Unfortunately, the majority of homeowners took the lowest quote, he said and pleaded ignorance to the health and safety laws.
The Master Painters Association recognised it was an issue industry wide and was working on an education programme with WorkSafe and hoped to get other organisations on board including ACC, Mr Nelson said.
The Bay of Plenty had about 35 members registered with the association.
AAA Master Painters Tauranga owner Ron Bare said he was competing against guys who would do jobs on the cheap.
"We haven't put up our rates on painting but the cost of scaffolding has impacted on our business and doubled the price of some jobs."
Elderly people were most at risk of getting ripped off by those not following the law, he said.
"The older people on fixed incomes are the ones getting hit hard because they want to maintain their property and when you tell them the cost of that it's 'jeepers'.
"They can't afford it so a cowboy will come in and do a cheap, quick job and rip them off.
"That is how it goes."
WorkSafe construction and manufacturing programme manager Marcus Nalter said it sympathised and "part of our role is to level that playing field".
However, the industry was not shy in reporting incidences, he said.
"Our freephone number gets regular calls by concerned tradies dobbing people in and we do follow that up and make sure they have the right equipment in place.
"It's not going to go away overnight but there is certainly a commitment to drive that down."
The level of activity WorkSafe has had in "this area over three years is quite significant".
It visited construction sites and "where we have seen unsafe behaviour and practices we then used a range of enforcement tools we have available".

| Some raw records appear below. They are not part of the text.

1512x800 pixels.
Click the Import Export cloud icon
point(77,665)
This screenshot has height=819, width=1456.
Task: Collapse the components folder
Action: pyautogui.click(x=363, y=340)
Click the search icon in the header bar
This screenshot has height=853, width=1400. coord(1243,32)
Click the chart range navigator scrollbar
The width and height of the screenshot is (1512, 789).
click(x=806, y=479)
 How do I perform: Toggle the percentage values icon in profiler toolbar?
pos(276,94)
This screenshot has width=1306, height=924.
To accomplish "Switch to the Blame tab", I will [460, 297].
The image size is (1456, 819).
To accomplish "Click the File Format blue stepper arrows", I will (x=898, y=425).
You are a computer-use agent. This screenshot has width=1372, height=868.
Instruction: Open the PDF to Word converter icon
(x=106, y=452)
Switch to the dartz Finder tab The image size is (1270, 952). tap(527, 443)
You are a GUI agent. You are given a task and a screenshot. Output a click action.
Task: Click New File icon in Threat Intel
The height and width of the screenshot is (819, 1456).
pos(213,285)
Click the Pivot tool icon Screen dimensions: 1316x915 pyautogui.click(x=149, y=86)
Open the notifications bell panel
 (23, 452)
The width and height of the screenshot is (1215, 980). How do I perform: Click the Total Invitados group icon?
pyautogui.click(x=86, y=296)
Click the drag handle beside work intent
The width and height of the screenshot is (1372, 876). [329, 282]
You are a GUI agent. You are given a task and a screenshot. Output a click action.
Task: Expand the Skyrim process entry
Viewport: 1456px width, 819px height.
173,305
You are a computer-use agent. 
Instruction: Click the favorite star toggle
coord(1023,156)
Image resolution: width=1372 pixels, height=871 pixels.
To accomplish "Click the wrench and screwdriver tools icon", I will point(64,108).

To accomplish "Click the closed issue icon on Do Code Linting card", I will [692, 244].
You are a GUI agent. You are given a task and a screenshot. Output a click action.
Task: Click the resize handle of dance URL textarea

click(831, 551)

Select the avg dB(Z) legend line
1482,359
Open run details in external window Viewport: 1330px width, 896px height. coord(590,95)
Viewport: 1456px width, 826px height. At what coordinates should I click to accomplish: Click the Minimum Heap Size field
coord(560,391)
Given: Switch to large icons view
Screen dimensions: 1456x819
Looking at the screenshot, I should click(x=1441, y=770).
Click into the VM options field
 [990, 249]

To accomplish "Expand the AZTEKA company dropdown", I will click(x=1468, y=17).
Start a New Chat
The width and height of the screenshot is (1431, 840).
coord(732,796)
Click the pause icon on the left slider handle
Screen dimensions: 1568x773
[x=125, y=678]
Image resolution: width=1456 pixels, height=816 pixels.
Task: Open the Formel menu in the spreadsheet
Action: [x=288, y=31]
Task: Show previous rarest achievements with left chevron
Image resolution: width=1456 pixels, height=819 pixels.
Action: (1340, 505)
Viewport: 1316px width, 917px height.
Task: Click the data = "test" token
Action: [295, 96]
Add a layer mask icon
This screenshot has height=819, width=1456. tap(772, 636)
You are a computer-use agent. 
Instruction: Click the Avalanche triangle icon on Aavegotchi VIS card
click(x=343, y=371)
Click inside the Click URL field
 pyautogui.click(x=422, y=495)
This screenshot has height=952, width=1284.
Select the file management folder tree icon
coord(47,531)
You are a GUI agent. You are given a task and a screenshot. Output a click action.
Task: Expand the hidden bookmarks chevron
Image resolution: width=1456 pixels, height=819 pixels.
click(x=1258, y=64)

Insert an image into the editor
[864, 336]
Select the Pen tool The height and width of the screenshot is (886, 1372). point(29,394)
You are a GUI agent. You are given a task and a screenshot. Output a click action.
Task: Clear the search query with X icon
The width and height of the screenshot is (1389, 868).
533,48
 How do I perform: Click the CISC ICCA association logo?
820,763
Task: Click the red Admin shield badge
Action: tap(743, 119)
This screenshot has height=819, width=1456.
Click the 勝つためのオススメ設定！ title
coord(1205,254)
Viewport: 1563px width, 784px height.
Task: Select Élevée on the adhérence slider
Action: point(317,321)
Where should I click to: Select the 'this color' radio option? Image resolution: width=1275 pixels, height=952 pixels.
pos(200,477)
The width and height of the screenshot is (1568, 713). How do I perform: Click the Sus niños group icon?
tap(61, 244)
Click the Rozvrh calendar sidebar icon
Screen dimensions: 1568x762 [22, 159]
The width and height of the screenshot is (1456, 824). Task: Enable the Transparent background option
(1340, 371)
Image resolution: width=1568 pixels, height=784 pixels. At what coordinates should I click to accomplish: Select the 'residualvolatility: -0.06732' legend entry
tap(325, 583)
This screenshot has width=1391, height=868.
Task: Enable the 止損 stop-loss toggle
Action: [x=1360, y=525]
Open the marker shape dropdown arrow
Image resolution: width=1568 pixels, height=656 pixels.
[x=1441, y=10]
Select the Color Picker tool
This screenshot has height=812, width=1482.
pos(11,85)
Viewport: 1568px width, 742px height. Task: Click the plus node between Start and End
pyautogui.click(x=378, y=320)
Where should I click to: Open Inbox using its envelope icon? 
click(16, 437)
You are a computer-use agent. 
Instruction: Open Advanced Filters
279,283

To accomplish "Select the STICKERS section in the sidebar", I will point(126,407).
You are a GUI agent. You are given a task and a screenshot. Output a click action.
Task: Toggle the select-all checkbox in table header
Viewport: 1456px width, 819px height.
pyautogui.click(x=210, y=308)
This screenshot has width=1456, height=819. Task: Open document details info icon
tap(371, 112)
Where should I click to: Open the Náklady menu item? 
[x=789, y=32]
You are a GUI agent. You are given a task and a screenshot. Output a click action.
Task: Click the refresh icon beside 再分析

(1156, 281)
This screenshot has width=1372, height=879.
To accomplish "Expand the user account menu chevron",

A big focus had also been on education, producing a toolkit booklet, meeting industry face-to-face, road show events, expos and working alongside industry with trade associations, he said.
"We recognise you don't just crack this nut by one single approach you have to have a multi-faceted approach using all different levers."
Bay Scaffolding owner Alan Mark said he had gone from two employees to five and about nine new scaffolding companies that he knew of had started up in the Bay of Plenty over the past few years.
People had come on board with the new regulations and he was busy most of the time, he said.